Se tempo está mais agreste, um passeio pela zona do jardim histórico, mais abrigada, permite deambular por vários patamares que se organizam pela encosta até à ribeira, no fundo do vale, mais abruptos do lado do palácio, mais suaves na encosta fronteira. Vários lagos e tanques são moradias de peixes, patos e, por vezes, de outras aves também elas de passagem. Aqui pode-se ver alguns espécimenes botânicos mais curiosos, ente os quais sobressai a araucária – é a mais antiga em Portugal plantada ao ar livre.

Contudo, se o tempo está agradável, descer a grande escadaria e fazer um passeio pelos prados, ao longo da ribeira, permitem apanhar mais sol e ar fresco. O regresso pela zona da mata é prazível e suave e a subida até ao museu pode ser feita atravessando a zona das hortas, atualmente também abertas à comunidade, num projeto designado como hortas urbanas.

Depois de um passeio num sítio tão agradável e romântico, impõe-se uma visita às grandes salas onde estão expostos os trajes do Romantismo e Belle Époque.

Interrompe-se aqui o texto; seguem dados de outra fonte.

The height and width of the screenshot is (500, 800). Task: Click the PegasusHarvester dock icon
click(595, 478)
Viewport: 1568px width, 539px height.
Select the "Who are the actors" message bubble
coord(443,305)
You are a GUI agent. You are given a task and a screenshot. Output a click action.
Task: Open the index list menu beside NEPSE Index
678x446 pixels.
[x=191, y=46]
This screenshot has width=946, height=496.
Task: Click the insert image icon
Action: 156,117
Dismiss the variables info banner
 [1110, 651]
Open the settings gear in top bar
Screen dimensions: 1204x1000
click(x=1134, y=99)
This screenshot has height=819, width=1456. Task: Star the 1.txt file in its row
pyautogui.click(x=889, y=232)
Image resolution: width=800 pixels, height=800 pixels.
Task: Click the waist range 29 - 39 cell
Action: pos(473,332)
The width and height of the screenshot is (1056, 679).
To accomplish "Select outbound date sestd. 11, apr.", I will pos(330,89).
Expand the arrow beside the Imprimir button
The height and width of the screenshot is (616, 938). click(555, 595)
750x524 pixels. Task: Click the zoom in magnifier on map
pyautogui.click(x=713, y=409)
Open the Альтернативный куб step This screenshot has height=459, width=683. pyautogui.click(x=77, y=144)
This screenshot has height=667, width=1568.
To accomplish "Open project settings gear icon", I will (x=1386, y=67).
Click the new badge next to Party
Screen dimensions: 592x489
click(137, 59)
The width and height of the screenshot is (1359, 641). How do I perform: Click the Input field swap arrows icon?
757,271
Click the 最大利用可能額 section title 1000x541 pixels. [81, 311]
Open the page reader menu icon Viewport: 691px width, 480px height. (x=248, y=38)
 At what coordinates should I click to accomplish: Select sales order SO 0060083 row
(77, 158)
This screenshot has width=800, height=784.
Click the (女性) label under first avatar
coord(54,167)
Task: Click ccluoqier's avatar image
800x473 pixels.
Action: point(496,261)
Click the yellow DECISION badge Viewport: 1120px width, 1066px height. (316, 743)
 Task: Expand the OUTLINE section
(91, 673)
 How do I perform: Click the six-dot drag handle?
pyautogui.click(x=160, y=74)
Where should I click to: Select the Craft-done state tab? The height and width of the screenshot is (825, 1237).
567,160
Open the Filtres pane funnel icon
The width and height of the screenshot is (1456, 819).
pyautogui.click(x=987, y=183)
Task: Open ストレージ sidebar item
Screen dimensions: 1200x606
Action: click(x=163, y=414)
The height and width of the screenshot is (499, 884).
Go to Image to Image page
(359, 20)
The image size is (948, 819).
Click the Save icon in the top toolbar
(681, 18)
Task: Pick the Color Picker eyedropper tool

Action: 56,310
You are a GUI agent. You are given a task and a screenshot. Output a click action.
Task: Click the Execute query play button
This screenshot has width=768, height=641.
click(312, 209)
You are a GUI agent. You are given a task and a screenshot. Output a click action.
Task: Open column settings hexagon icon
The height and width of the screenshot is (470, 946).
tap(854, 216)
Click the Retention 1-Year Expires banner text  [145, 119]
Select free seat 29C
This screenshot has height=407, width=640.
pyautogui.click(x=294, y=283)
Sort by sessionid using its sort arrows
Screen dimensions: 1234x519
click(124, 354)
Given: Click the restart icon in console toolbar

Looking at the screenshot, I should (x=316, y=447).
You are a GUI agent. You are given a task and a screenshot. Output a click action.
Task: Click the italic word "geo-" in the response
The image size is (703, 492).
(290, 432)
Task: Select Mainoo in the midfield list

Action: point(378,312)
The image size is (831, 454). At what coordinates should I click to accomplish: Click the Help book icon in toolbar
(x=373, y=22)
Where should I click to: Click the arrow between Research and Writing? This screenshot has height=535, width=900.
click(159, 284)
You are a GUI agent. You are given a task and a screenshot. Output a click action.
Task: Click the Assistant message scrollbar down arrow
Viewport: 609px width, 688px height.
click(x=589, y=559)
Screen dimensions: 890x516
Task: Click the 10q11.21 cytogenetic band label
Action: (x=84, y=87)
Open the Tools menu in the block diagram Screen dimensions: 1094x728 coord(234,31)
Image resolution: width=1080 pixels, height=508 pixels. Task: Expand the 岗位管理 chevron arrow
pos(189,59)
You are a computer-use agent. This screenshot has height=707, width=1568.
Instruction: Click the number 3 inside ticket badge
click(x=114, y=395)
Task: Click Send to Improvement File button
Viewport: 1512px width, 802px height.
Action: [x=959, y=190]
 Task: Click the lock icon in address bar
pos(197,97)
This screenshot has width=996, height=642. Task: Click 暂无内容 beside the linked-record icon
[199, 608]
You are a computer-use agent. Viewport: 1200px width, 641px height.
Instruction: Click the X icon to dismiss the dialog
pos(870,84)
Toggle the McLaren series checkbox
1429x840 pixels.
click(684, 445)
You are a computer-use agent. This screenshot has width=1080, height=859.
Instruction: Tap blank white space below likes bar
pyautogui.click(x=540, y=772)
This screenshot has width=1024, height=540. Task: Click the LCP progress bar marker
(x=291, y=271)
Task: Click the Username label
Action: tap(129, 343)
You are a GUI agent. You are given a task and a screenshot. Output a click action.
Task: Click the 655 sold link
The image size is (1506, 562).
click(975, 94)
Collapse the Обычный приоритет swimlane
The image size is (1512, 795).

Nestas salas nota-se um espírito leve e alegre e numa delas parece que a natureza também por aqui mora: as pinturas, das paredes ou das próprias portas, apresentam abundantes motivos vegetalistas e florais, aves e motivos áulicos, intercalando com outros motivos mais ao gosto do estilo Império. Os trajes, na sua esmagadora maioria femininos, ilustram a evolução da silhueta bem como dos padrões e tecidos, e complementam-se com os diversos acessórios expostos.